И вот она разведала, что семью доктора, хоть он и в частном доме, уплотнили, поселили к ним эвакуированных из Киева, так что хозяева переместились на второй этаж, домработницу отпустили в деревню, частных приемов больше не было, людям, наверное, платить нечем, а поскольку дом большой и в нем четыре печки, по две на каждом этаже, доктор валит забор вокруг своего участка, сам пилит и колет доски и бревнышки, сам же и топит две печи наверху, а две топят приезжие, им-то привозят дрова от власти — не дрова, а бревна, и, хоть доктор ведет себя смирно, из-за дров этих все-таки то и дело вспыхивают ссоры, потому что эвакуированные потаскивают у него сухие доски на растопку — ведь привозят-то сырые бревна, летом выловленные из реки.
Бабушка в деталях и лицах рассказывала, как она втиралась в доверие к бедным киевлянкам, оказавшимся у разбитого корыта, — но это только так говорится: никакого, даже разбитого корыта у них не было, ни кастрюль никаких, никаких кружек-ложек, собрали только одежды побольше, неизвестно им было, куда повезут и когда еще вернутся.
Впрочем, за почти целый год, как они теснили Николая Евлампиевича, кружками и ложками беженки уже обзавелись, кастрюлями тоже, но вот пилу и топоры у доктора берут в долг. Хотя и топить-то не умеют! Жили в домах с паровым отоплением — никаких забот.

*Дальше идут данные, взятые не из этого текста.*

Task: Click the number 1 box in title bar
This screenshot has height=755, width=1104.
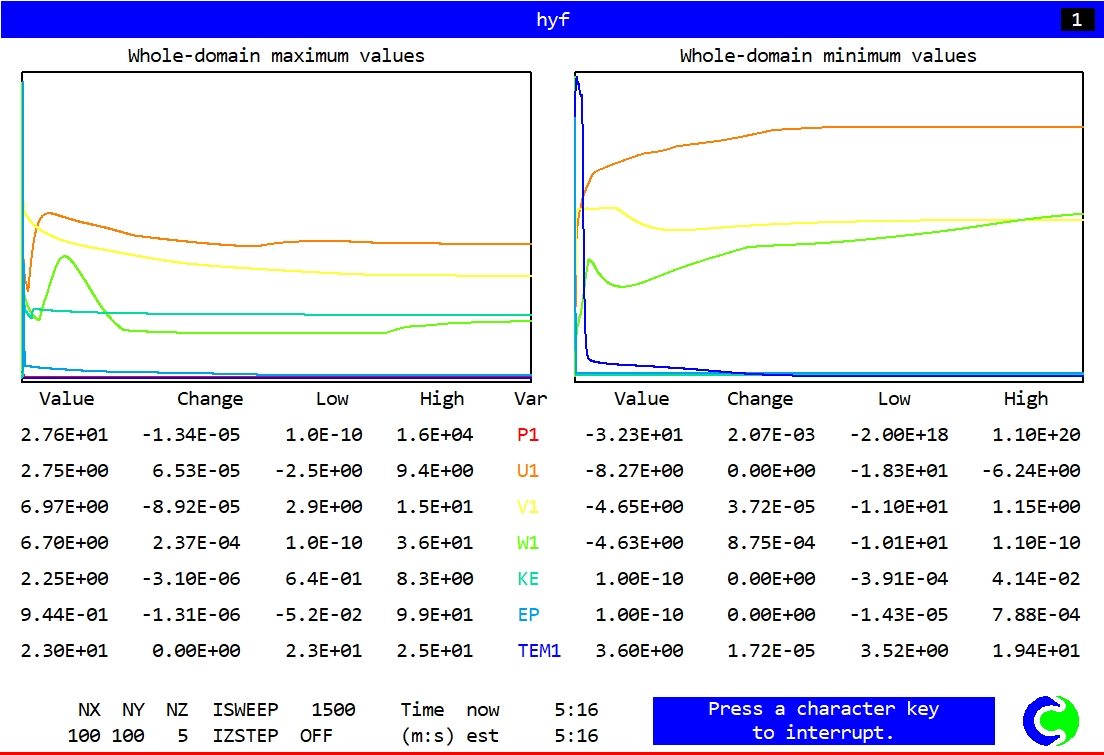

Далее бабушка излагала, как она увещевала приезжих. Было их четверо, все пожилые, одна курящая, в очках, говорит, что служила важным секретарем. Сначала бабушка их утешала, желала им поскорее вернуться по домам, в славный и теплый их город. Потом плавно перевела беседу на Николая Евлампиевича, его городской, как ухогорлоноса, авторитет, подчеркивая, что он же не противился, когда власть решила его уплотнить, поселить сюда беженцев — «Ведь не противился?» — «Да что вы!» — «Вот видите?» — и надо относиться к нему с глубоким почтением. «Не правда ли?» Все дружно кивали ей. «Вот вам дрова, хоть и сырые, привозят, а ему — нет, разве справедливо?» И с этим эвакуированные соглашались. И спрашивали ее: «А вы откуда? Из исполкома?» «Я, — не растерялась бабушка, — представитель общественности!» И все успокоились сразу. Ишь ведь какое словечко выискала гордое 1
Они, кажется, даже обрадовались, что бабушка от общественности, а не от исполкома. Понизив голос, стали просить ее повлиять на доктора, чтобы он куда-нибудь продал рояль. «Пройдите, — сказали ей, — в этот зал, — и она проходила, — смотрите, сколько места он занимает, — и она смотрела. — Послушайте, — просили ее, — неудобно, в чужом доме и приходится ставить на рояль книги, сумки, а то и кастрюли. Мы же подстилаем под них газеты, — удивлялись беженки, — а Николай Евлампиевич заходит и обижается».
Они, как выяснилось, предлагали ему поднять рояль на второй этаж, хотя понимали, что сделать это невозможно, нет таких мужских сил, а потому, на их взгляд, лучше бы инструмент продать. Но Николай Евлампиевич и слышать не желал.
Бабушка размышляла практично:
— Да кому продашь-то? Война идет! Кто купит рояль!
— Пусть не боится, — отвечали ей. — Кончится война, приобретет новый! Выживать-то надо! А тут — видите — нам негде разместиться!
Курящая говорила громче всех. Странно, конечно, решать за другого человека — продать или не продать его вещь. Да и какую! Вещищу! Беженки, говорила бабушка, наступали на нее, даже горячились. «Вы же от общественности!» — шумели. «Не очень церемонились эти дамочки», — заметила она.